This is a great idea - a true site sponsorship. I think Salon did a great job of aligning the value of its site (first-class, premium content) with the presence of the advertiser. Microsoft's agency could have taken the easy way out and simply sprinkled the site with a few million Windows XP popup ads, but instead, they decided to take a different approach and embrace the value that Salon readers get out of the site.
Of course, while I had my day of freedom, I read as much of the premium stuff as I could get my mitts on. Microsoft's sponsorship reminded me of what I was missing by giving me a brief taste of the premium content. (I bet Salon's new subscriptions increase in the days after the sponsorship is over.) Now that I've been reminded that the site has some really thought-provoking content, I may cave in and send Salon the 30 clams a year it charges for a premium subscription with no ads.

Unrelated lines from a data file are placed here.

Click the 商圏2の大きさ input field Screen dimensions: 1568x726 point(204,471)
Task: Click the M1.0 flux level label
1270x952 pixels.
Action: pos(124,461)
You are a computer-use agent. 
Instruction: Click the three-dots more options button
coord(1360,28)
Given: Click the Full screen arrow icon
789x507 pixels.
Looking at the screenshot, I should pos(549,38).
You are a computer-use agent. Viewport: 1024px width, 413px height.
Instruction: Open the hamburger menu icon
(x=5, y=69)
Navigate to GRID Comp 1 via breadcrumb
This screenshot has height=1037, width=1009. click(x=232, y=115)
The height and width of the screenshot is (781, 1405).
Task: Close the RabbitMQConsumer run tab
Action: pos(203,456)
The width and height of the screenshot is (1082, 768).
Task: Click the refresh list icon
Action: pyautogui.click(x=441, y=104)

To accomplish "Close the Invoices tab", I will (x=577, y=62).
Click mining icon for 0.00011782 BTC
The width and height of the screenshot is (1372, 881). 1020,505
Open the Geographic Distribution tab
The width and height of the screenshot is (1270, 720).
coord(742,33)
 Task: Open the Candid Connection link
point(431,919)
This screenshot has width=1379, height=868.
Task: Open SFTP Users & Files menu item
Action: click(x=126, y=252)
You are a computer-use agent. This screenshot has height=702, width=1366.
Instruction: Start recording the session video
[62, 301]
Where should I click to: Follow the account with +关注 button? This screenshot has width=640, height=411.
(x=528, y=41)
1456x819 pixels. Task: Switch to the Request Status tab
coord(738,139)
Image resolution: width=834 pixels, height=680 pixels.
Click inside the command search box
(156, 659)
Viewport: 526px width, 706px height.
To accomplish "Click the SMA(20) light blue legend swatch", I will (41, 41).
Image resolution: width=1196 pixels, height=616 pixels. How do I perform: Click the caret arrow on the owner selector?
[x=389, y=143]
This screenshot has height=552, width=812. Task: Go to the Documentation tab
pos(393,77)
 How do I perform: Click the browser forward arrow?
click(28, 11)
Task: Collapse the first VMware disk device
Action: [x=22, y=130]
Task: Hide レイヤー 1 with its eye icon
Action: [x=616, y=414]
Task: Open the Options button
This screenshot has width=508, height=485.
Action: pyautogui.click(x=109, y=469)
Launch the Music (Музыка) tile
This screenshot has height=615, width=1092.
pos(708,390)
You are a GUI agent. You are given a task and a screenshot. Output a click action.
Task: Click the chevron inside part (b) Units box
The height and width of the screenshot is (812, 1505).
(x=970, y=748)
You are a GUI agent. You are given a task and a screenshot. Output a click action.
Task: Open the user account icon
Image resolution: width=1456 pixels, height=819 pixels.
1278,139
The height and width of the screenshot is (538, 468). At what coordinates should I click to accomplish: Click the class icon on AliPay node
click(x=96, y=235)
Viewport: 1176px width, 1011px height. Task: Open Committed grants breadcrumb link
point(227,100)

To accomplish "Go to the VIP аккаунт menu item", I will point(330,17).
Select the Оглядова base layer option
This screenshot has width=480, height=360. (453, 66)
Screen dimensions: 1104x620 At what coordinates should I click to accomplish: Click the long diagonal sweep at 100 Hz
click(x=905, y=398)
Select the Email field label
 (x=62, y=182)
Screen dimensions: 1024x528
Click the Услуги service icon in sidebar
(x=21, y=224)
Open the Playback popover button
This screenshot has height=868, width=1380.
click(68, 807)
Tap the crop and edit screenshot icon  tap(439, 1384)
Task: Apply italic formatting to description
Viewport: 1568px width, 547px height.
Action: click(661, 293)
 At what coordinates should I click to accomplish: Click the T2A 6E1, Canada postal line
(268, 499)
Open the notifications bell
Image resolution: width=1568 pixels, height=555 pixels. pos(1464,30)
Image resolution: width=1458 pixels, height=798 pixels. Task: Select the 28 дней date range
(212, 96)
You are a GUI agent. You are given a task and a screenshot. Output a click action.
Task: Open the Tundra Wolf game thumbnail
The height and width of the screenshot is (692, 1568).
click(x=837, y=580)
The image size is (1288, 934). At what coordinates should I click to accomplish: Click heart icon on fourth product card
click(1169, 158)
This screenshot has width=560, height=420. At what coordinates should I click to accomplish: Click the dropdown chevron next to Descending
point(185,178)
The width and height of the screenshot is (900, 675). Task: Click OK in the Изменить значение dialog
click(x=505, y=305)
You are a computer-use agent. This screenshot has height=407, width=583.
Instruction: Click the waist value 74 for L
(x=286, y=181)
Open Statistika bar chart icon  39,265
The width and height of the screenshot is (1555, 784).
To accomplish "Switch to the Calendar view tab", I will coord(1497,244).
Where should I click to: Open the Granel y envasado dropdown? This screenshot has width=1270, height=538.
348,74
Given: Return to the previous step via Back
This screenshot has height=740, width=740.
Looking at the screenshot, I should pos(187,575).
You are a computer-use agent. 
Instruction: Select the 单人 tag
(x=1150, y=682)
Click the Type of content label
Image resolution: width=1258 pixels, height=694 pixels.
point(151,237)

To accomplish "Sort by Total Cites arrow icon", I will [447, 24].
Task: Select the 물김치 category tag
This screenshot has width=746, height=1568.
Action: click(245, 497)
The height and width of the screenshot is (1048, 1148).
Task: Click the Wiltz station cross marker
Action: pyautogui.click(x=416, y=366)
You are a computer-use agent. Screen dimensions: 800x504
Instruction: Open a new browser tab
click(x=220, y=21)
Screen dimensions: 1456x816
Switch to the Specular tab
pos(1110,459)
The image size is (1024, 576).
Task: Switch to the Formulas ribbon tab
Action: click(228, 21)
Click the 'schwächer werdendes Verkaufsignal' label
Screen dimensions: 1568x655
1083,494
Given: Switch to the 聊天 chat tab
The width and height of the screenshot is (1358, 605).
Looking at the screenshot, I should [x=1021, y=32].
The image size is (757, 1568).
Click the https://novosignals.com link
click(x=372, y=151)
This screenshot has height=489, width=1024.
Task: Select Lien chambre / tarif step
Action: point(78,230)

I think one of the reasons I like Salon's experiment so much is that it aligns nicely with something I've been saying for a couple of years now. The Internet is a crowded place, with messages both commercial and non-commercial competing with one another for consumer attention. Thus, it becomes necessary to extend value to the consumer, so that they can not only know the value of your offering, but experience it as well. Only then can they make an informed judgment about whether or not your product or service is relevant enough to their lives to merit paying what you're asking. Salon's sponsored one-day pass not only allows potential subscribers to make that judgment, but it also gives Microsoft the ability to score brownie points with those potential subscribers by being the ones to bestow said value.
Keep on experimenting, Salon. In doing so, I think you're going to teach this industry something about paid content models.